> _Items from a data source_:
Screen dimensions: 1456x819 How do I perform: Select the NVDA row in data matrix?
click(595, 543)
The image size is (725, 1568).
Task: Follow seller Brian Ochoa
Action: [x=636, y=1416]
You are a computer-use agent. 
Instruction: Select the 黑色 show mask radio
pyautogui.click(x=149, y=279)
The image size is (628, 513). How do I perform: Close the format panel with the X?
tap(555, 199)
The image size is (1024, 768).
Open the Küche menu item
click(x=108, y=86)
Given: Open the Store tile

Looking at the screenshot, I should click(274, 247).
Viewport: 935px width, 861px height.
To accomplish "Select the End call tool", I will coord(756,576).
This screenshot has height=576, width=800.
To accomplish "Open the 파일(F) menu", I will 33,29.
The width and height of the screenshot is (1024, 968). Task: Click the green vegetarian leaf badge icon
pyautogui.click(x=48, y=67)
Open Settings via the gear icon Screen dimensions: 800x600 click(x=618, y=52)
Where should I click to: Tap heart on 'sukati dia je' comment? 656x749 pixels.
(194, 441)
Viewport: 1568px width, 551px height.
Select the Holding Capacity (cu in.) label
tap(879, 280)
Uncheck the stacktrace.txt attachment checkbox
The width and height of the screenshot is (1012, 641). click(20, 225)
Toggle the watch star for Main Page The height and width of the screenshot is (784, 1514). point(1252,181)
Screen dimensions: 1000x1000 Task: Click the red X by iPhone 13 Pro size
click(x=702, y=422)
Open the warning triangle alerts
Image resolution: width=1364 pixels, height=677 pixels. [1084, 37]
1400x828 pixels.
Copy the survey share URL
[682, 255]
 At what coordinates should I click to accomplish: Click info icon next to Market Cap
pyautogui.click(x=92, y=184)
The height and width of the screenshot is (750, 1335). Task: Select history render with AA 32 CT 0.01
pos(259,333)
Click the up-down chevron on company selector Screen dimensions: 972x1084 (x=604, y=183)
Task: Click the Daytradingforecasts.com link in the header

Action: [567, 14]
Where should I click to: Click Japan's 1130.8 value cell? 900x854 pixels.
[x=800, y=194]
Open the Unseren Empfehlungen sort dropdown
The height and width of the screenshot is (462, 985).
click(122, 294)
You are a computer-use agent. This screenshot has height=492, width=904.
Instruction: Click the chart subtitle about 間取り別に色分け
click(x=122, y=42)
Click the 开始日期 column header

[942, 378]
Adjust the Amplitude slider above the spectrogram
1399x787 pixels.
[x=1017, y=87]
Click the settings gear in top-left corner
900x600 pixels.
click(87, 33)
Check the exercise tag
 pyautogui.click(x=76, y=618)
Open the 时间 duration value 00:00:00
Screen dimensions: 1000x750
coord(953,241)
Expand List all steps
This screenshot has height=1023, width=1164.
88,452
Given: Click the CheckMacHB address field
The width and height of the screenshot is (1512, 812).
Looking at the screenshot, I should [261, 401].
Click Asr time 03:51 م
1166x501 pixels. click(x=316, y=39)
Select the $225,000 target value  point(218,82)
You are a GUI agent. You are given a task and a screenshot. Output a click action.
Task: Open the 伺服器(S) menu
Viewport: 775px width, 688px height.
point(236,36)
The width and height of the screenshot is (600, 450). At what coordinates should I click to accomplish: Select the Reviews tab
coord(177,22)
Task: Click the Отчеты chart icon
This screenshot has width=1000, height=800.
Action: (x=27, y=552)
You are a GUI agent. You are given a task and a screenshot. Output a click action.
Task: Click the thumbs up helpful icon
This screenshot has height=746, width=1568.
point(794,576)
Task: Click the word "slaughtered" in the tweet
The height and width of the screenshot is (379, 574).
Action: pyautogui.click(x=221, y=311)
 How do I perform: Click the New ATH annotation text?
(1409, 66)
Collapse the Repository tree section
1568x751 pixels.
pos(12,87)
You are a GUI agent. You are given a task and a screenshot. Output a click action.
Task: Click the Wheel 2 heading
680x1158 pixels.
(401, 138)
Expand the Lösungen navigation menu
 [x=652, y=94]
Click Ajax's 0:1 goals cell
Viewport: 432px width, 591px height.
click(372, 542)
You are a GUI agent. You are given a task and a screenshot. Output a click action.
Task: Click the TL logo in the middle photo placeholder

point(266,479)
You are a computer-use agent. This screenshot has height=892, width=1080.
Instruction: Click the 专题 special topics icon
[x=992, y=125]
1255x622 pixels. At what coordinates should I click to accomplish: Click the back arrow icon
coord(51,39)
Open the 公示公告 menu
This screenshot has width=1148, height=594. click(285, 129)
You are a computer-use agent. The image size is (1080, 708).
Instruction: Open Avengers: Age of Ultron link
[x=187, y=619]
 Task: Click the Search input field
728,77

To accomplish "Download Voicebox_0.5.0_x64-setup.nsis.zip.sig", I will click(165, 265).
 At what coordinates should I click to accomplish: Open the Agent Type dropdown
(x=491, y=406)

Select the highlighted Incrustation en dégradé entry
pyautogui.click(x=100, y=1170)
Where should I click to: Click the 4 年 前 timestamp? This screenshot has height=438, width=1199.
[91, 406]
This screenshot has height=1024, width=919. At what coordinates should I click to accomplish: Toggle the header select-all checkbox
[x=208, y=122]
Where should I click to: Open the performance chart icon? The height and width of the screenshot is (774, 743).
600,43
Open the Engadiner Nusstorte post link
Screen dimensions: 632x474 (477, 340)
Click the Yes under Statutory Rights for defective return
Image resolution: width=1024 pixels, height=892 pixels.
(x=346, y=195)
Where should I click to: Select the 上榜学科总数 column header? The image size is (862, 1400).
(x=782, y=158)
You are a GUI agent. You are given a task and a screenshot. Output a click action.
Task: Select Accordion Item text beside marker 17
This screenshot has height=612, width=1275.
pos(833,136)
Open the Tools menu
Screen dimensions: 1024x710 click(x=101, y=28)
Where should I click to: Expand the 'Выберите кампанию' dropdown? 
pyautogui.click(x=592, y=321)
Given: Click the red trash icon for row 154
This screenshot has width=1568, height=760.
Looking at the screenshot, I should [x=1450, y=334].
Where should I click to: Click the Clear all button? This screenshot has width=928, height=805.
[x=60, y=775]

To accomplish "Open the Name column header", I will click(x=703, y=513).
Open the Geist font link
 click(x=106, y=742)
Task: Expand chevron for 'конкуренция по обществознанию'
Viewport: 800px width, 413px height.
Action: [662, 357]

> _Exercise prompt_:
Every entry must be set down again exactly as it reads.

> _Task output_:
Screen dimensions: 1456x819 How do I perform: Select the NVDA row in data matrix?
click(595, 543)
The image size is (725, 1568).
Task: Follow seller Brian Ochoa
Action: [x=636, y=1416]
You are a computer-use agent. 
Instruction: Select the 黑色 show mask radio
pyautogui.click(x=149, y=279)
The image size is (628, 513). How do I perform: Close the format panel with the X?
tap(555, 199)
The image size is (1024, 768).
Open the Küche menu item
click(x=108, y=86)
Given: Open the Store tile

Looking at the screenshot, I should click(274, 247).
Viewport: 935px width, 861px height.
To accomplish "Select the End call tool", I will coord(756,576).
This screenshot has height=576, width=800.
To accomplish "Open the 파일(F) menu", I will 33,29.
The width and height of the screenshot is (1024, 968). Task: Click the green vegetarian leaf badge icon
pyautogui.click(x=48, y=67)
Open Settings via the gear icon Screen dimensions: 800x600 click(x=618, y=52)
Where should I click to: Tap heart on 'sukati dia je' comment? 656x749 pixels.
(194, 441)
Viewport: 1568px width, 551px height.
Select the Holding Capacity (cu in.) label
tap(879, 280)
Uncheck the stacktrace.txt attachment checkbox
The width and height of the screenshot is (1012, 641). click(20, 225)
Toggle the watch star for Main Page The height and width of the screenshot is (784, 1514). point(1252,181)
Screen dimensions: 1000x1000 Task: Click the red X by iPhone 13 Pro size
click(x=702, y=422)
Open the warning triangle alerts
Image resolution: width=1364 pixels, height=677 pixels. [1084, 37]
1400x828 pixels.
Copy the survey share URL
[682, 255]
 At what coordinates should I click to accomplish: Click info icon next to Market Cap
pyautogui.click(x=92, y=184)
The height and width of the screenshot is (750, 1335). Task: Select history render with AA 32 CT 0.01
pos(259,333)
Click the up-down chevron on company selector Screen dimensions: 972x1084 (x=604, y=183)
Task: Click the Daytradingforecasts.com link in the header

Action: [567, 14]
Where should I click to: Click Japan's 1130.8 value cell? 900x854 pixels.
[x=800, y=194]
Open the Unseren Empfehlungen sort dropdown
The height and width of the screenshot is (462, 985).
click(122, 294)
You are a computer-use agent. This screenshot has height=492, width=904.
Instruction: Click the chart subtitle about 間取り別に色分け
click(x=122, y=42)
Click the 开始日期 column header

[942, 378]
Adjust the Amplitude slider above the spectrogram
1399x787 pixels.
[x=1017, y=87]
Click the settings gear in top-left corner
900x600 pixels.
click(87, 33)
Check the exercise tag
 pyautogui.click(x=76, y=618)
Open the 时间 duration value 00:00:00
Screen dimensions: 1000x750
coord(953,241)
Expand List all steps
This screenshot has height=1023, width=1164.
88,452
Given: Click the CheckMacHB address field
The width and height of the screenshot is (1512, 812).
Looking at the screenshot, I should [261, 401].
Click Asr time 03:51 م
1166x501 pixels. click(x=316, y=39)
Select the $225,000 target value  point(218,82)
You are a GUI agent. You are given a task and a screenshot. Output a click action.
Task: Open the 伺服器(S) menu
Viewport: 775px width, 688px height.
point(236,36)
The width and height of the screenshot is (600, 450). At what coordinates should I click to accomplish: Select the Reviews tab
coord(177,22)
Task: Click the Отчеты chart icon
This screenshot has width=1000, height=800.
Action: (x=27, y=552)
You are a GUI agent. You are given a task and a screenshot. Output a click action.
Task: Click the thumbs up helpful icon
This screenshot has height=746, width=1568.
point(794,576)
Task: Click the word "slaughtered" in the tweet
The height and width of the screenshot is (379, 574).
Action: pyautogui.click(x=221, y=311)
 How do I perform: Click the New ATH annotation text?
(1409, 66)
Collapse the Repository tree section
1568x751 pixels.
pos(12,87)
You are a GUI agent. You are given a task and a screenshot. Output a click action.
Task: Click the Wheel 2 heading
680x1158 pixels.
(401, 138)
Expand the Lösungen navigation menu
 [x=652, y=94]
Click Ajax's 0:1 goals cell
Viewport: 432px width, 591px height.
click(372, 542)
You are a GUI agent. You are given a task and a screenshot. Output a click action.
Task: Click the TL logo in the middle photo placeholder

point(266,479)
You are a computer-use agent. This screenshot has height=892, width=1080.
Instruction: Click the 专题 special topics icon
[x=992, y=125]
1255x622 pixels. At what coordinates should I click to accomplish: Click the back arrow icon
coord(51,39)
Open the 公示公告 menu
This screenshot has width=1148, height=594. click(285, 129)
You are a computer-use agent. The image size is (1080, 708).
Instruction: Open Avengers: Age of Ultron link
[x=187, y=619]
 Task: Click the Search input field
728,77

To accomplish "Download Voicebox_0.5.0_x64-setup.nsis.zip.sig", I will click(165, 265).
 At what coordinates should I click to accomplish: Open the Agent Type dropdown
(x=491, y=406)

Select the highlighted Incrustation en dégradé entry
pyautogui.click(x=100, y=1170)
Where should I click to: Click the 4 年 前 timestamp? This screenshot has height=438, width=1199.
[91, 406]
This screenshot has height=1024, width=919. At what coordinates should I click to accomplish: Toggle the header select-all checkbox
[x=208, y=122]
Where should I click to: Open the performance chart icon? The height and width of the screenshot is (774, 743).
600,43
Open the Engadiner Nusstorte post link
Screen dimensions: 632x474 (477, 340)
Click the Yes under Statutory Rights for defective return
Image resolution: width=1024 pixels, height=892 pixels.
(x=346, y=195)
Where should I click to: Select the 上榜学科总数 column header? The image size is (862, 1400).
(x=782, y=158)
You are a GUI agent. You are given a task and a screenshot. Output a click action.
Task: Select Accordion Item text beside marker 17
This screenshot has height=612, width=1275.
pos(833,136)
Open the Tools menu
Screen dimensions: 1024x710 click(x=101, y=28)
Where should I click to: Expand the 'Выберите кампанию' dropdown? 
pyautogui.click(x=592, y=321)
Given: Click the red trash icon for row 154
This screenshot has width=1568, height=760.
Looking at the screenshot, I should [x=1450, y=334].
Where should I click to: Click the Clear all button? This screenshot has width=928, height=805.
[x=60, y=775]

To accomplish "Open the Name column header", I will click(x=703, y=513).
Open the Geist font link
 click(x=106, y=742)
Task: Expand chevron for 'конкуренция по обществознанию'
Viewport: 800px width, 413px height.
Action: [662, 357]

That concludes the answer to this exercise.